# ISSHINRYU TOURNAMENTS:  Katas and Sparring



## J. Casey Pendleton (Mar 2, 2019)

In watching some tournament point fighting on youtube, it appears that some folks are competing in the traditional gi for katas, and then changing into a sparring style uniform for the kumite, is this the case?  I would think that the sparring uniform would provide a less restrictive movement.  If so, what sparring uniform do you recommend?


----------



## Bill Mattocks (Mar 2, 2019)

J. Casey Pendleton said:


> In watching some tournament point fighting on youtube, it appears that some folks are competing in the traditional gi for katas, and then changing into a sparring style uniform for the kumite, is this the case?  I would think that the sparring uniform would provide a less restrictive movement.  If so, what sparring uniform do you recommend?



First, welcome to MT.

It depends very much on the individual tournament's local rules and perhaps to the Isshinryu organization which sponsors it.  You should probably reach out to the organizer of the event to get answers.  If you are an Isshinryu student yourself, consult your sensei and see if you can get a sense of what to expect.

I am an Isshinryu karateka myself, in SE Michigan.  I have attended quite a few events.  Seldom have I been to a closed IR tournament that had sparring style uniforms, although I see them frequently at open tournaments where IR karateka may compete.  However, it does vary, so you should ask ahead of time.

In my experience, sparring uniforms are typically the realm of the less-traditional styles of martial arts, and often belong to individual teams, rather than lone competitors.

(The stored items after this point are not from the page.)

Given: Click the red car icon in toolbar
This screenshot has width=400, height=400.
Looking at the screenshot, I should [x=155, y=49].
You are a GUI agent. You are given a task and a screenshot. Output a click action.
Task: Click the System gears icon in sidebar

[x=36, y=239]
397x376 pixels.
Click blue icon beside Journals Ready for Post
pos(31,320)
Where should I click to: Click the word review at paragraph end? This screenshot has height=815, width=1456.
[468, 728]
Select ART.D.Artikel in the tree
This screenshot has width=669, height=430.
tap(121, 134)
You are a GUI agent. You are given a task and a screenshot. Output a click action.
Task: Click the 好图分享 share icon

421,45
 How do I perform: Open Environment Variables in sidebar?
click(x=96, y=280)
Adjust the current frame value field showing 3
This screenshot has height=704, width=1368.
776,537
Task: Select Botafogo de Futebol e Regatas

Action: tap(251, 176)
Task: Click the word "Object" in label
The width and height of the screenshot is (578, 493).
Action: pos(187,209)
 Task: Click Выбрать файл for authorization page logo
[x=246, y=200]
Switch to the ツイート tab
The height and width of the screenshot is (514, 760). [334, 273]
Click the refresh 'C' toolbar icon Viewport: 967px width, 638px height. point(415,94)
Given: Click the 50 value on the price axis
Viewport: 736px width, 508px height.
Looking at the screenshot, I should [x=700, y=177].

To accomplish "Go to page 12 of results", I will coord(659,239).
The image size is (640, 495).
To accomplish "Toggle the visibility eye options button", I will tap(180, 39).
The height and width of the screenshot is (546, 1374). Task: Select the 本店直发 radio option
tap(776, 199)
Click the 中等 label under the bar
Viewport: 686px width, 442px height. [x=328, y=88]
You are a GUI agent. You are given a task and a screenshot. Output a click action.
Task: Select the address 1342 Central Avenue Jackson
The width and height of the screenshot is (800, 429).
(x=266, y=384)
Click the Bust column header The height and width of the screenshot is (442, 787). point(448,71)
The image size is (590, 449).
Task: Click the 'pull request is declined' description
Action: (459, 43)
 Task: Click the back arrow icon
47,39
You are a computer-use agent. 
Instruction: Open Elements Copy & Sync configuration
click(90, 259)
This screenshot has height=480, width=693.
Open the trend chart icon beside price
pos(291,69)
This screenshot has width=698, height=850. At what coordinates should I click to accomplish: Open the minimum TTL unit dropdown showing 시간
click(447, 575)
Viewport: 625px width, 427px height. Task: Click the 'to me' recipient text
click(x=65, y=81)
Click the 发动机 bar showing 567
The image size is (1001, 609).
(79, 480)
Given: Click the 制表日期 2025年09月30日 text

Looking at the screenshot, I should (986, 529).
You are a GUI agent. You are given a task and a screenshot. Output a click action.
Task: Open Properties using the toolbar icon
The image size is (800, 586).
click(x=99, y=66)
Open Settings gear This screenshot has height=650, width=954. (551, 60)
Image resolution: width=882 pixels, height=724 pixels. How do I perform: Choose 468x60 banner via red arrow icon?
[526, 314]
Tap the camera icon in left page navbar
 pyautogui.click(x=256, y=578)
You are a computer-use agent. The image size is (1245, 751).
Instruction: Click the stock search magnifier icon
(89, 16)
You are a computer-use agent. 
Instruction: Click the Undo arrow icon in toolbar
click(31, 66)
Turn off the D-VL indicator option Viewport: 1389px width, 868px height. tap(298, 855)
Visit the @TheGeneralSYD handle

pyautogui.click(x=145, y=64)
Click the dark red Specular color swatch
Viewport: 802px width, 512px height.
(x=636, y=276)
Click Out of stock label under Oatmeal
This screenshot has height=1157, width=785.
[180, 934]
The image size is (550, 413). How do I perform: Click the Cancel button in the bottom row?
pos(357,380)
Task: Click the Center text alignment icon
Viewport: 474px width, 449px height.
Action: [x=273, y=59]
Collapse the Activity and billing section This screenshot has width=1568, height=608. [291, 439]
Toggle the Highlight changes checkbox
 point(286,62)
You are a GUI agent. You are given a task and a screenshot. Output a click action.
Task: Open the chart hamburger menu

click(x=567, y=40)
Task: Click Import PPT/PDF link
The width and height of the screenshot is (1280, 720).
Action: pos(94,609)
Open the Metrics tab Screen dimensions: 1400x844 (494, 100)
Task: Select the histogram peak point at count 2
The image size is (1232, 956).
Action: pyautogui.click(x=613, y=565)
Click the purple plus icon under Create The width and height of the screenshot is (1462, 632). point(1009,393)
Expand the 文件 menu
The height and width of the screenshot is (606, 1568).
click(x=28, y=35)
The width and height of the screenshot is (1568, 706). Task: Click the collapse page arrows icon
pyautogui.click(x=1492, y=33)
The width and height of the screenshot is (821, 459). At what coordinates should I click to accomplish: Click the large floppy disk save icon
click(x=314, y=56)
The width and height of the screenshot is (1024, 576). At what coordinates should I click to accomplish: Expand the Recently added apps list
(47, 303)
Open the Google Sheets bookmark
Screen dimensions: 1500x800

Also, just as an aside - if you intend to compete at an IR tournament, you probably should be an IR karateka.  Some of them are a bit particular about whom they permit to compete at a closed tournament, and want to know who your sensei is.  Ronin or self-trained usually don't get in unless they're known to the organization involved.


----------



## JR 137 (Mar 2, 2019)

J. Casey Pendleton said:


> In watching some tournament point fighting on youtube, it appears that some folks are competing in the traditional gi for katas, and then changing into a sparring style uniform for the kumite, is this the case?  I would think that the sparring uniform would provide a less restrictive movement.  If so, what sparring uniform do you recommend?


What’s different about the “sparring style uniform” compared to the ones they’re wearing during kata?


----------



## Bill Mattocks (Mar 2, 2019)

JR 137 said:


> What’s different about the “sparring style uniform” compared to the ones they’re wearing during kata?



Colored uniforms of silk and nylon, team names, lots of flash. Kata typically done in traditional white gi. But like I said, I usually don't see the flashy stuff at a closed IR only tournament.


----------



## isshinryuronin (Jun 5, 2019)

In these days of acrobatic, leg splitting, back flipping, interpretive dance katas and baton twirling, phony lightweight weapon using katas, bright rainbow silk and nylon gi's fit right in.  I'd like to see fringe and sequins, too, just like figure skating.  If you're nodding your head "yes" right now, I hope you're not Isshinryu, and you better hope you don't compete anywhere I'm a judge, regardless of style.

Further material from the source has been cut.